Mevcut düzende kar maksimizasyonları kaliteden ödün vermeden yapılamaz hale gelmiştir. En büyük markaların bile eski ve yeni araçları arasında malzeme ve işçilik açısından büyük farklar varken özellikle Golf için konuşuyorum ben geriye giden bir durum görmedim , genelde hep daha iyiye gidiyor ve aracın özellikle iç kalitesi artıyor. Sadece daha fazla plastik aksamdan kaynaklı trim sesinin arttığını düşünüyorum. Fırsatınız olursa 98 model bir E kasa ve 2015 modeli inceleyin, 2015 yılının getirdiği teknolojik, albenili, süslü tasarımı yanında eski tasarımın ne kadar sade ve ağırbaşlı durduğunu, ağaç görünümlü plastik değil gerçek gül ağacı detayları ve ön kapı içleri dahil her köşesinin kaya gibi olduğu görürsünüz. Artık araçlar motor teknolojileri ile kapışıyor, malzeme kalitesi genellikle kullanıcıların 2. aşamada baktığı veya incelediği konular. Bu nedenle orta segmentte bile son derce yakışıklı ama teneke kaportalı araçlar görüyoruz. Forumları gezin yeni araçlarda bahsedilen şikayetlerin çoğu kaliteli 10-15 yıllık araçlarda yoktur.

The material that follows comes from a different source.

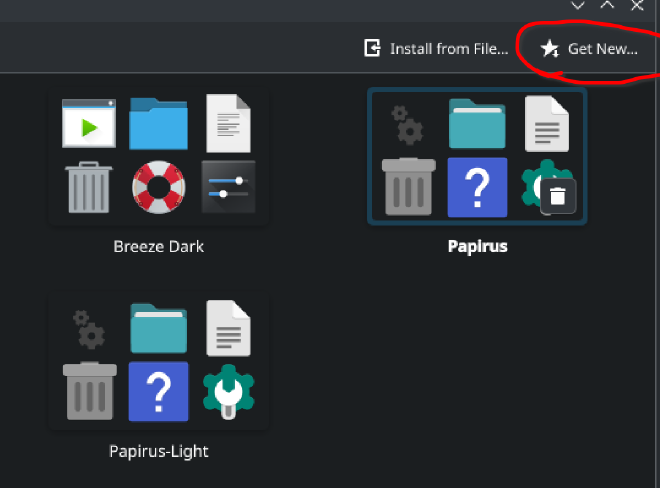
Task: Click the teal gear wrench icon in Papirus-Light
Action: pos(228,391)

Kusura bakmayın uzunca bir yazı oldu ancak bir çok forumda değinilen bu konuyla ilgili başka yazıları da okuyup genel bir cevap yazmak istedim. Yine belirtmek isterim ki araba seçmek tamamen tercih meselesidir, kimi parasına göre kimi zevkine göre alır, mesele aldığımız şeyle ilgili yeterince bilgi sahibi değil isek burada karalama yapmayalım, atıp tutmayalım. Birilerini veya araçlarını hor görmek, onların seçim kriterlerini bilmeden yargılamanın ve yakıştırma yapmanın çok cahilce bir davranış olduğunu düşünüyorum.
Kazasız, belasız, keyifli sürüşler dilerim.